→ SELECTED EXTRACT:
===
Sorry for the delay in my response. There was another member with the same issue as mine - the tantalum caps supplied were the wrong voltage - so I had to order those and I've been able to get a lot closer to having it work correctly after finding that out. I also don't have a dedicated workspace... I sometimes have clients I work with in the same space so there are moments where I have to set the compressor aside for a while.
 
I'm able to do the calibration procedure correctly through number 18 but when I engage the 'comp in' on the threshold on the lower ratios (2, 4) the needle moves all the way to the bottom of the meter. If I move the ratio to 20, it behaves how I believe it should and shows gain reduction starting form 0VU on the meter - that is what I was trying to describe on my video.

I can understand that the ratio moves the threshold but it doesn't make sense that it moves so low where it's unusable for the meter to show the gain reduction.

Should the 'TRK' trimmer be adjusted maybe? I'm a little confused how that trimmer is involved.

I've checked the voltages from the power supply section and at the resistors where the voltage is written and they are all correct. I will double check this though. I don't see voltages around the transistors on my board, it seems like the voltages only refer to the resistors.

Sorry for the delay in my response. There was another member with the same issue as mine - the tantalum caps supplied were the wrong voltage - so I had to order those and I've been able to get a lot closer to having it work correctly after finding that out. I also don't have a dedicated workspace... I sometimes have clients I work with in the same space so there are moments where I have to set the compressor aside for a while.

This is the same problem I'm having!

I've been absent from his thread for a few weeks whilst I wait for parts to arrive. I've replaced my Tantalums with the correct voltage versions, as well as the FDH333 diodes. Still waiting for some 2N5457s from Banzai Music which I ordered a month ago.

I don't have much else to add at the moment, I have spent many hours troubleshooting this compressor but it has defeated me, I'm hoping someone else has some ideas about what we can try.
 
Should the 'TRK' trimmer be adjusted maybe? I'm a little confused how that trimmer is involved.

I thought you finished the calibration, then had a problem.

Just to be clear. Are you moving around the ratio, and drawing conclusions from the internal metering, before having finished the calibration?

The Trk/tracking adjust the reaction on the meter, so -3dB actually corresponds to 3dB gain reduction. Due to the spillover, you will need to do the 0 and trk adjustment a few times. This is described in the calibration guide.

I see I omitted the reference in step 22, which I have to admit is too "implied", unless you "know". What you do there is match with the trk trimmer, The previous steps ensures that what we are seeing in VU out will be identical to our GR, we then go in GR mode, and match that needle position with the trk trimmer, so GR mode shows actual amount of Gain Reduction.

Gustav
 
Last edited:
Just to be clear. Are you moving around the ratio, and drawing conclusions from the internal metering, before having finished the calibration?

The Trk/tracking adjust the reaction on the meter, so -3dB actually corresponds to 3dB gain reduction. Due to the spillover, you will need to do the 0 and trk adjustment a few times. This is described in the calibration guide.
===
→ DIRECTIONS:
[1] List every part that the compressor calibration thread says was ordered or replaced.
[2] Extend the compressor calibration thread from its final sentence.

→ MATERIAL:
===
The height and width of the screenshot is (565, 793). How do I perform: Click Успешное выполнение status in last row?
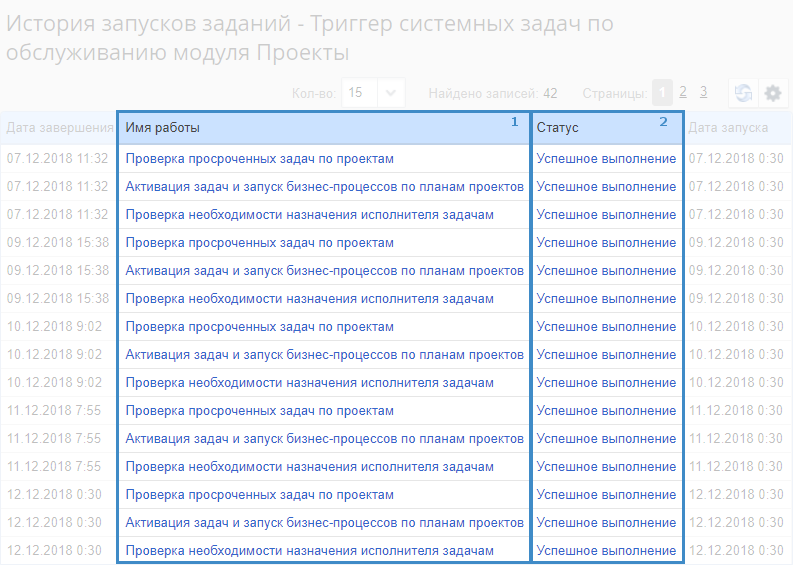[x=605, y=550]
===
→ THE ANSWERS:
[1]
- Tantalum capacitors (the correct-voltage versions)
- FDH333 diodes
- 2N5457s (ordered from Banzai Music)

[2]
I'm unable to finish calibration correctly. I was just sharing the ratio switching because it acts strange, more below. I've done multiple checks throughout the circuit and still haven't been able to discover a problem.

I double checked the voltages at the PSU and everywhere on the board where the voltages are printed and it's all correct. All the 12v sends are working correctly. I've checked the connector molex from the main board to the ratio board and it's correct.

Just for reference - during the calibration on #17 & #18, with the input pot at 9oclock, I have to set the output pot to roughly 3oclock to reach 0VU (I imagine this is fine and correct).

When I switch COMP IN (#19) and have the VU OUT selected, the meter falls all the way to the left (with ratio 2 is selected).
When I switch to GR the VU goes to roughly -6VU, and this is only after I put the TRK trimmer all the way counterclockwise - I can't get it any closer to 0VU.
Toggling back to VU OUT, I can only get the needle to reach 0VU when moving the INPUT pot to almost fully clockwise.

With the meter in VU OUT and I have the COMP IN, the odd thing is when I move the switch to ratio 8, the meter moves to -6VU. Then ratio 12, the meter moves to 0VU. Then ratio 20, the meter meter moves to +3.

Ratios 2 and 4 leave the meter all the way to the left. This is reflected similarly with the VU OUT on the meter.

With the compression out, it seems to hold unity as expected from the input, through to the output so I'm sure they're something wrong within the compression circuit.

Does anyone have ideas where I can troubleshoot further?

I've been absent from his thread for a few weeks whilst I wait for parts to arrive. I've replaced my Tantalums with the correct voltage versions, as well as the FDH333 diodes. Still waiting for some 2N5457s from Banzai Music which I ordered a month ago.
Are you having trouble with those components? I went through and checked all those parts in my circuit and they're good.
 
I'm unable to finish calibration correctly. I was just sharing the ratio switching because it acts strange, more below. I've done multiple checks throughout the circuit and still haven't been able to discover a problem.

I double checked the voltages at the PSU and everywhere on the board where the voltages are printed and it's all correct. All the 12v sends are working correctly. I've checked the connector molex from the main board to the ratio board and it's correct.

Just for reference - during the calibration on #17 & #18, with the input pot at 9oclock, I have to set the output pot to roughly 3oclock to reach 0VU (I imagine this is fine and correct).

When I switch COMP IN (#19) and have the VU OUT selected, the meter falls all the way to the left (with ratio 2 is selected).
When I switch to GR the VU goes to roughly -6VU, and this is only after I put the TRK trimmer all the way counterclockwise - I can't get it any closer to 0VU.
Toggling back to VU OUT, I can only get the needle to reach 0VU when moving the INPUT pot to almost fully clockwise.

With the meter in VU OUT and I have the COMP IN, the odd thing is when I move the switch to ratio 8, the meter moves to -6VU. Then ratio 12, the meter moves to 0VU. Then ratio 20, the meter meter moves to +3.

Ratios 2 and 4 leave the meter all the way to the left. This is reflected similarly with the VU OUT on the meter.

With the compression out, it seems to hold unity as expected from the input, through to the output so I'm sure they're something wrong within the compression circuit.

Does anyone have ideas where I can troubleshoot further?


Are you having trouble with those components? I went through and checked all those parts in my circuit and they're good.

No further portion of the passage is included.